> [WORK INSTRUCTIONS]: Reproduce the listing below character for character; drop every image.
#### INPUT MATERIAL
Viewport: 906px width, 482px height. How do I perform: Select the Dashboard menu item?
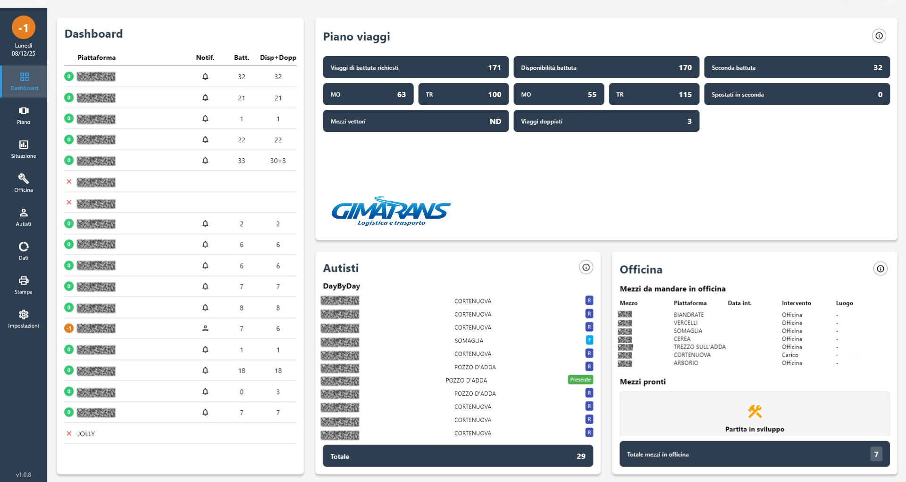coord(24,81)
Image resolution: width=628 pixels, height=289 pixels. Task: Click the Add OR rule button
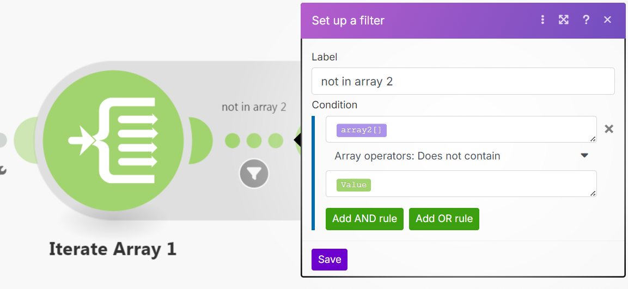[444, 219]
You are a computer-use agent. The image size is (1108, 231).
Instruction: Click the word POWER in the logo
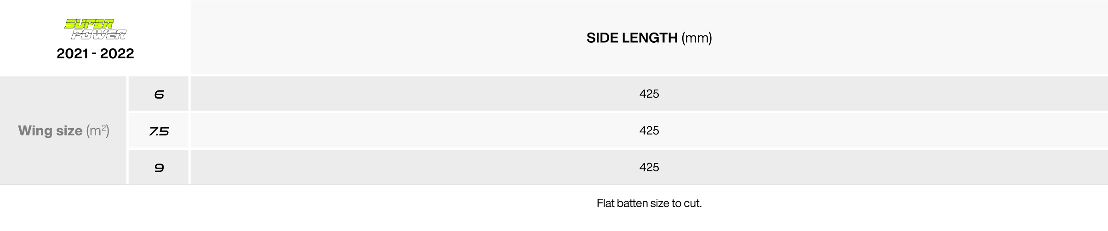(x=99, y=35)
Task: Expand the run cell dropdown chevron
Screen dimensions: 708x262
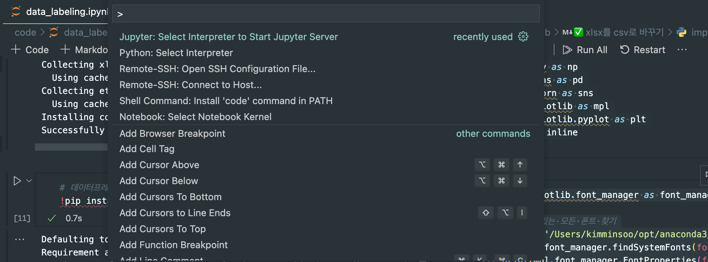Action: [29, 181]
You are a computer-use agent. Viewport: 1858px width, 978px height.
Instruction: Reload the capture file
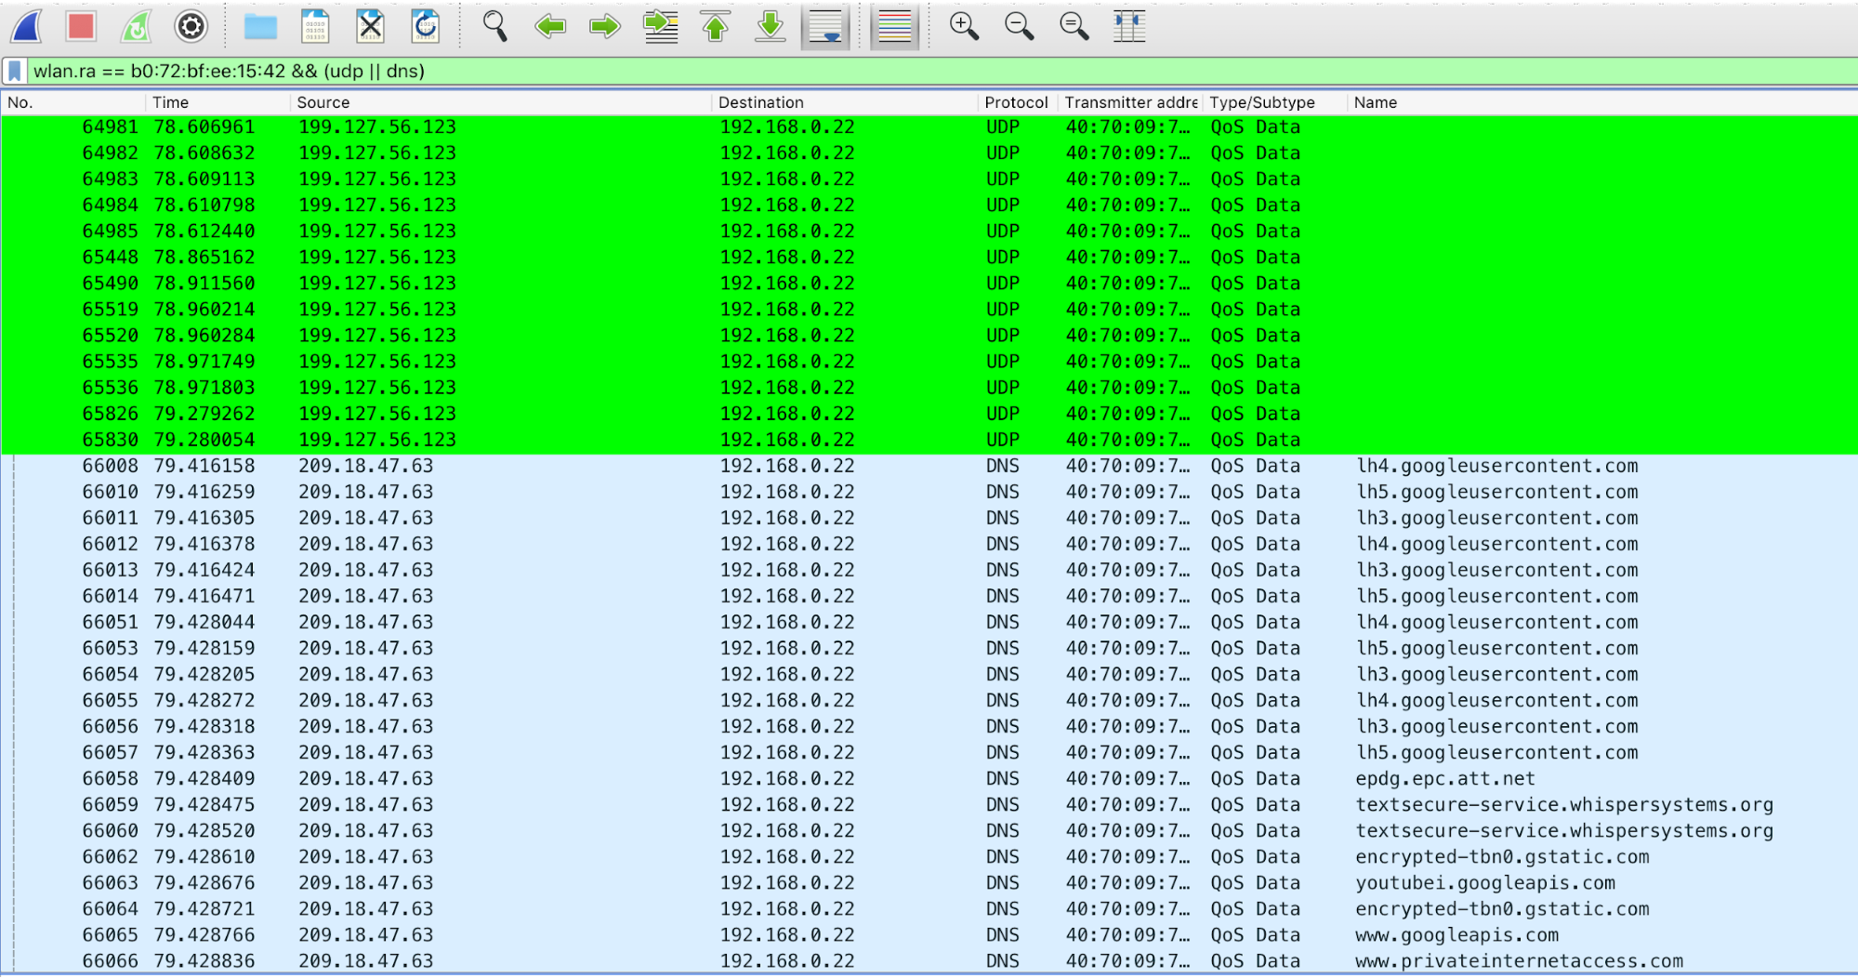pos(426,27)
########
> [ANSWER FOR THE TASK]:
Viewport: 906px width, 482px height. How do I perform: Select the Dashboard menu item?
coord(24,81)
Image resolution: width=628 pixels, height=289 pixels. Task: Click the Add OR rule button
[444, 219]
You are a computer-use agent. The image size is (1108, 231).
Instruction: Click the word POWER in the logo
(x=99, y=35)
Task: Expand the run cell dropdown chevron
Screen dimensions: 708x262
Action: [29, 181]
You are a computer-use agent. Viewport: 1858px width, 978px height.
Instruction: Reload the capture file
pos(426,27)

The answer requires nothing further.